Sunday, September 5, 2010

Love Songs by bluemonkiesx

Author's Name: bluemonkiesx
Story Title: Love Songs
Story URL: http://www.winglin.net/fanfic/gdyblovesongs/
Status: Complete
Reviewer: Rox @ i-DEAS

Title: 4/5
It is rather a cliché-ish title but I love the quote/summary: All love songs are based on real life experiences. A very true quote indeed.

First Impression: 6/10
I do recommend when writing Yaoi that you write in 3rd person’s POV. One main reason is that it is a bit hard to imagine the reader reading as a boy.

Forewords: 7/10
I think you should have put a teaser/preview or a synopsis/ summary about what the fan fiction was about to give readers a bit of what to expect.

Plot: 12/15
I liked the plot especially when GD and Taeyang had an argument causing them to not talk to each other. It created this mystery of: Are they going to be with each other again? Or if the marriage is really over. It really made me keep reading on and pushing the ‘Next’ button.

Creativity/Originality: 12/15
Creativity was good, not that all cliché-ish.

Flow: 5/10
I would say your flash backs are confusing. What sucks about Winglin is that you can’t italicize. But I would do ***FLASHBACK*** or …….FLASHBACK……. I mean you don’t have to caps it but I would say: Don’t put [Flashback] next to the text. Also, not a whole lot of people know this but you keep shifting to 2nd POV to 3rd POV.

Spelling/Grammar/Vocabulary: 7/10
Chapter 1:

“Why would I joke about something like marriage? You know I’m the [hopeless] romantic, you should have believed me,” he laughs. “Now, will you answer my question?” You pause and take a deep breath, “Will you marry me, Kwon Jiyong?”

Chapter 5:
The heat coming from his body and it feels [so so so] satisfying and you wonder why you didn't do this before and you realize that you want more of his heat, need more. And so you quickly discard the remainder of your clothing along with his, and relish in the closeness and perfection that is Kwon Jiyong.
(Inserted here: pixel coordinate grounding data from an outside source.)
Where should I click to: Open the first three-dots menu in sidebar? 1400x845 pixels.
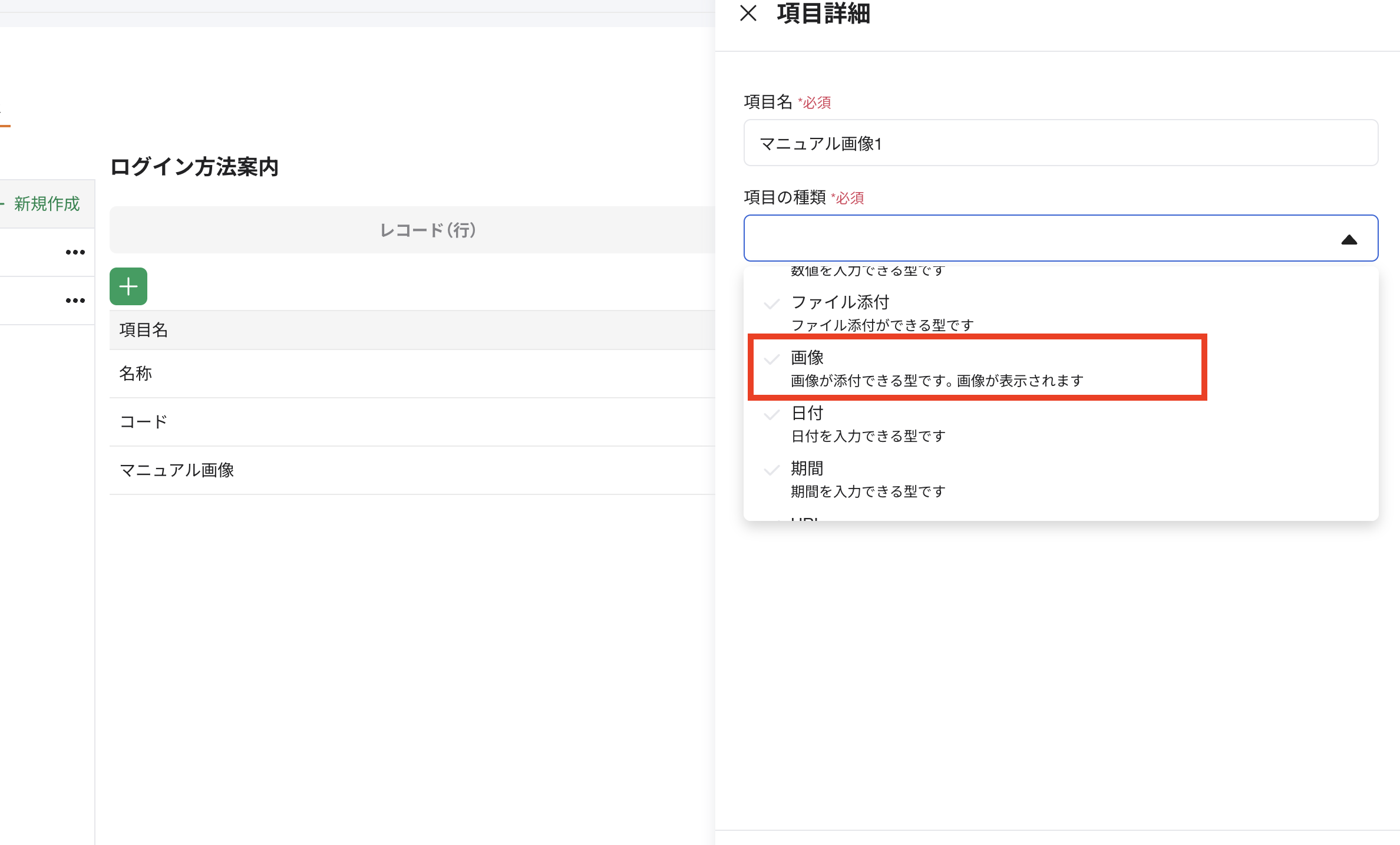pos(75,252)
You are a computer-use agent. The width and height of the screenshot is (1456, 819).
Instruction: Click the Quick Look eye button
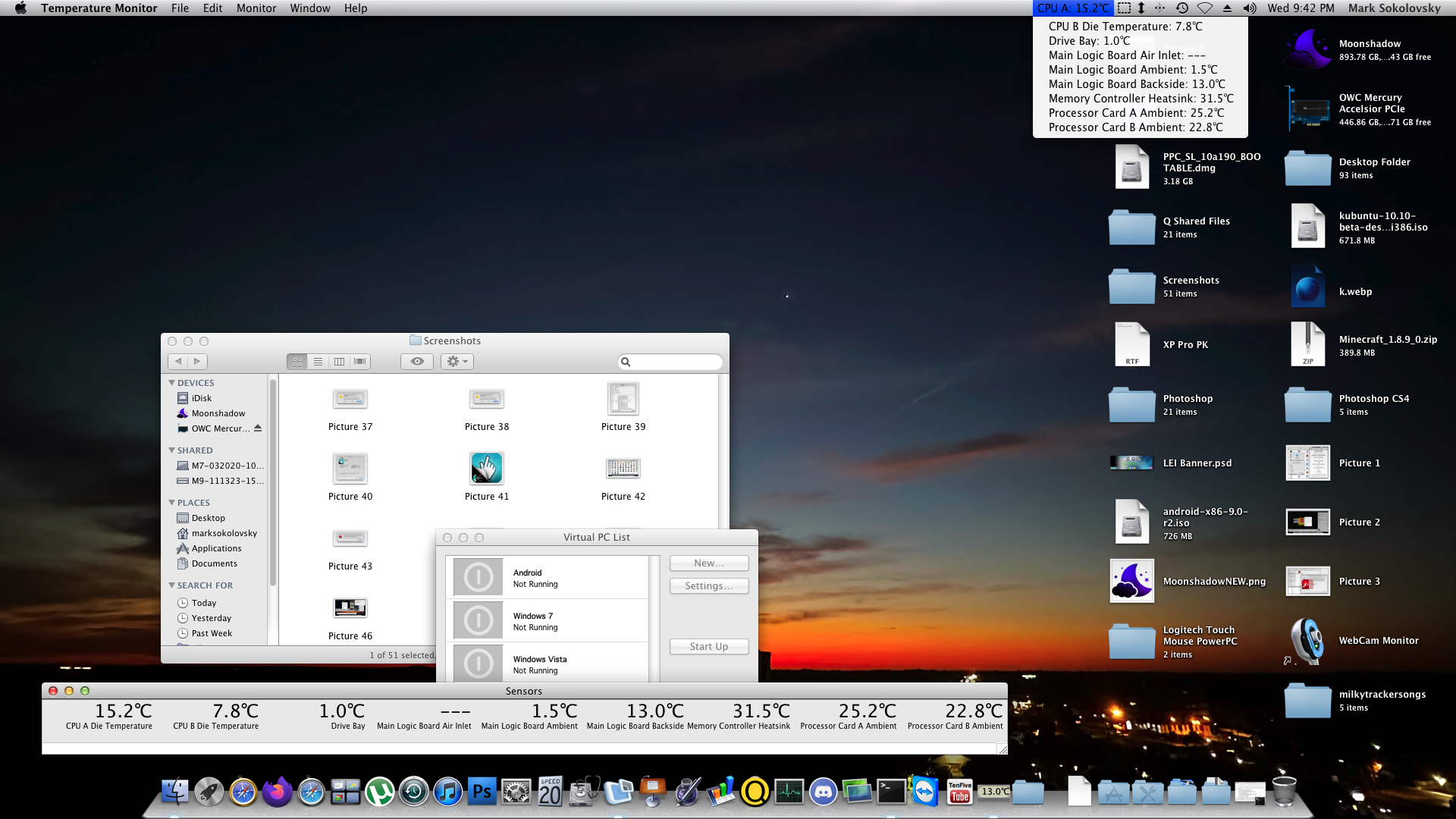pos(416,362)
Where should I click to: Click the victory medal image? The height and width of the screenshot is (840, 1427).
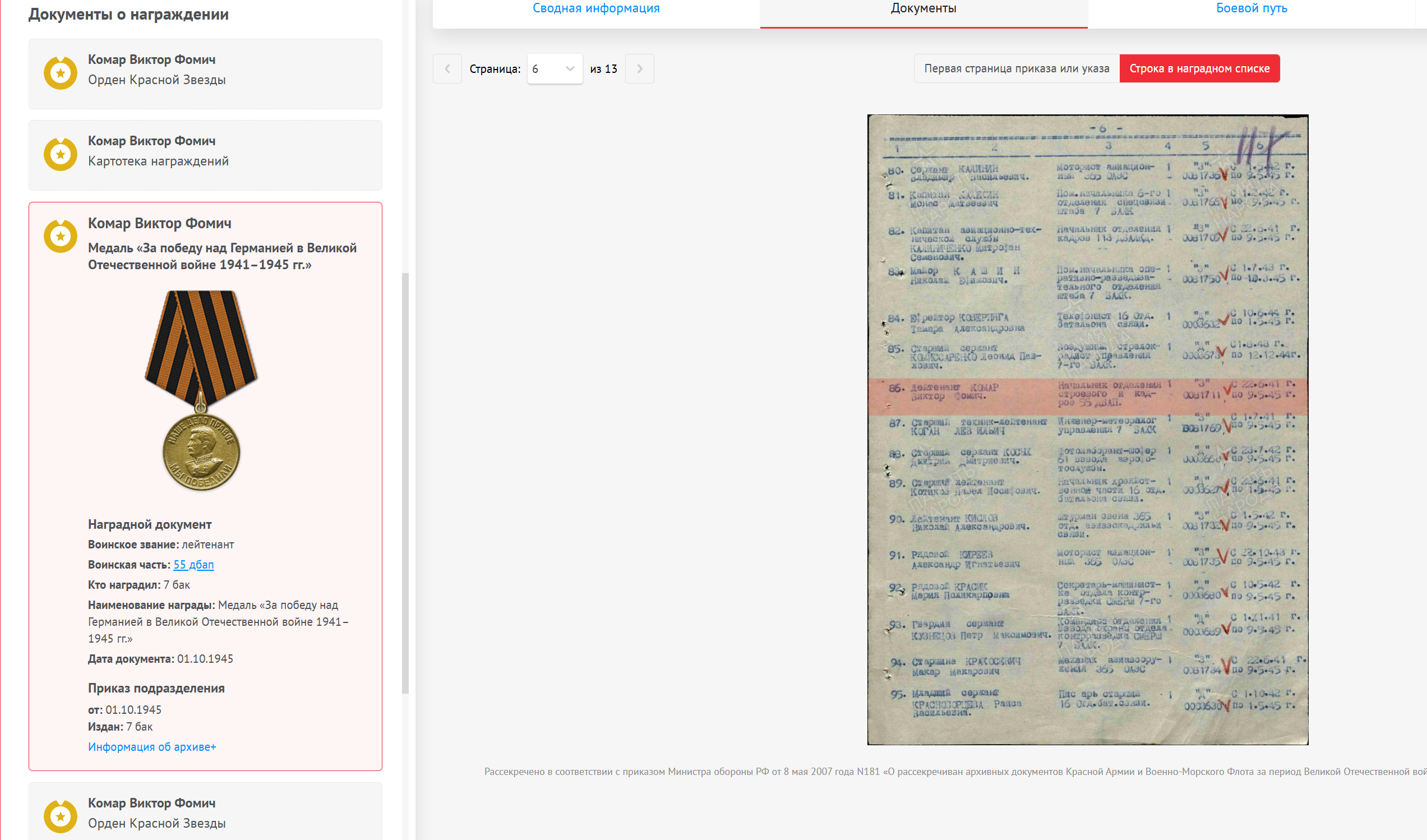coord(201,390)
Youngbaeah, I l-love you," he moans and his voice hitches a little at the exact moment that your hand wraps [wraps] itself around his length, stroking him, teasing him, pleasing him beyond measure.

Overall, your grammar is pretty good. A lot of Compound-Complex Sentences which is pretty good but I think you can also use semicolons in some of your sentences. That’s really an option. You also had a lot of typos but not really a huge thing to worry about. I would say be careful that you don’t really repeat a lot of words. The ‘so so so’ could be subsidized as other words like ‘extremely’ or ‘very’

Characterizations: 8/10
I like how you kept it simple and straightforward instead of complicating the character’s characteristics.

Writing Style: 8/10
You have great writing style, its unique because your writing style is used for 3rd Person POV. I would say you don’t have to keep your sentences too long. You can always break them.

Overall Enjoyment: 3/5

Sub Total: 64.5/100

Bonus: 4/5:
Your writing skills are good. Other than having trouble with you sentence structure, your choice of words is great. You had a great vocabulary. And that it’s hard to write Yaoi. I give a lot of credit to authors who write Yaoi because the majority of fanfics aren’t Yaoi.